In the listing below, how many lines contain the word "second"? Answer with the number alone.

[Data]
^^^^^^^^^^^^^^^^

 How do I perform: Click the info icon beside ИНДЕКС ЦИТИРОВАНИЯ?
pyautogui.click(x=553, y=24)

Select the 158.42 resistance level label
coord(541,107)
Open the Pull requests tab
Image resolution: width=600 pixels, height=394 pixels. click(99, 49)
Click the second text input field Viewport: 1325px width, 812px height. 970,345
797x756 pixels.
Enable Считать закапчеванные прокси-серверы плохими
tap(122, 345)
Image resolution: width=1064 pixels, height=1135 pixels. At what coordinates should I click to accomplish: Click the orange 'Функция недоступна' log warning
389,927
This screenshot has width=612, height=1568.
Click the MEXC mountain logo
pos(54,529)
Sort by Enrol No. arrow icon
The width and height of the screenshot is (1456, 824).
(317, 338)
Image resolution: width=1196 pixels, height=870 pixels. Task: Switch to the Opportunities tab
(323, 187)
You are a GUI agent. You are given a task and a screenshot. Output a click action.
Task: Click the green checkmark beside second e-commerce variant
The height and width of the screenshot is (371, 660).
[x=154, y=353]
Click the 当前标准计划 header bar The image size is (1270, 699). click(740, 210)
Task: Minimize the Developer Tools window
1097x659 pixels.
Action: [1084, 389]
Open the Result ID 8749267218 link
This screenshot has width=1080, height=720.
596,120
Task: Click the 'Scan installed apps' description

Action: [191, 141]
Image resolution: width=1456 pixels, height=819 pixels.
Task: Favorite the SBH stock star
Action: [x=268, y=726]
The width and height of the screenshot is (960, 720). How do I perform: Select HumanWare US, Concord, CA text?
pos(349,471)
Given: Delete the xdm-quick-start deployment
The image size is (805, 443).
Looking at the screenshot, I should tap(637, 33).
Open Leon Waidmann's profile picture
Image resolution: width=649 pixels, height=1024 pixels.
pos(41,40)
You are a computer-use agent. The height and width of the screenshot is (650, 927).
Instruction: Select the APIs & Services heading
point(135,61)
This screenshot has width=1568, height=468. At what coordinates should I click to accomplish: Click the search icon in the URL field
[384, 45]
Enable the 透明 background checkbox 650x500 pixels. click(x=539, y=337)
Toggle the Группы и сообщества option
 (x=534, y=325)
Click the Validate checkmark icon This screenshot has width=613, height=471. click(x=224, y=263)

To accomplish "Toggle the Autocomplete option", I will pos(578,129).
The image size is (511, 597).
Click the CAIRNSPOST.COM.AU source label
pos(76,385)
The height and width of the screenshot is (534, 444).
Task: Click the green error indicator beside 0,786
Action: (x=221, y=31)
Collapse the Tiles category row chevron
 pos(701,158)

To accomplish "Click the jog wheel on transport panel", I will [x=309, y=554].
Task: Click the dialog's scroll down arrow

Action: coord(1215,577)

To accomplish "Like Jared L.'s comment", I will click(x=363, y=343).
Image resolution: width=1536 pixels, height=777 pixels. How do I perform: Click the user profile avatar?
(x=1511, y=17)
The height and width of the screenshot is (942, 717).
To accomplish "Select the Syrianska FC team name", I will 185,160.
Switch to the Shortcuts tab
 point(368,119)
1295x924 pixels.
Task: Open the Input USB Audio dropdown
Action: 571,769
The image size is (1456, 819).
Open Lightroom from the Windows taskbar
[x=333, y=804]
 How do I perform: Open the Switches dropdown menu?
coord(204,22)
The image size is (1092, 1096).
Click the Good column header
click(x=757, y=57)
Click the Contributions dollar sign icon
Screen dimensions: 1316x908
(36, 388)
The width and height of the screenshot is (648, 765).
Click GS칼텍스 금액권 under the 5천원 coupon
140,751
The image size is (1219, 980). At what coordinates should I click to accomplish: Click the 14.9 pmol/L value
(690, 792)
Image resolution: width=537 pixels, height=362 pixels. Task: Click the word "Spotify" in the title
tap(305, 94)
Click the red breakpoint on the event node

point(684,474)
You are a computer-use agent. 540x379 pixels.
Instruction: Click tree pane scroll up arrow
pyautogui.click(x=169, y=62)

^^^^^^^^^^^^^^^^

[Written response]
2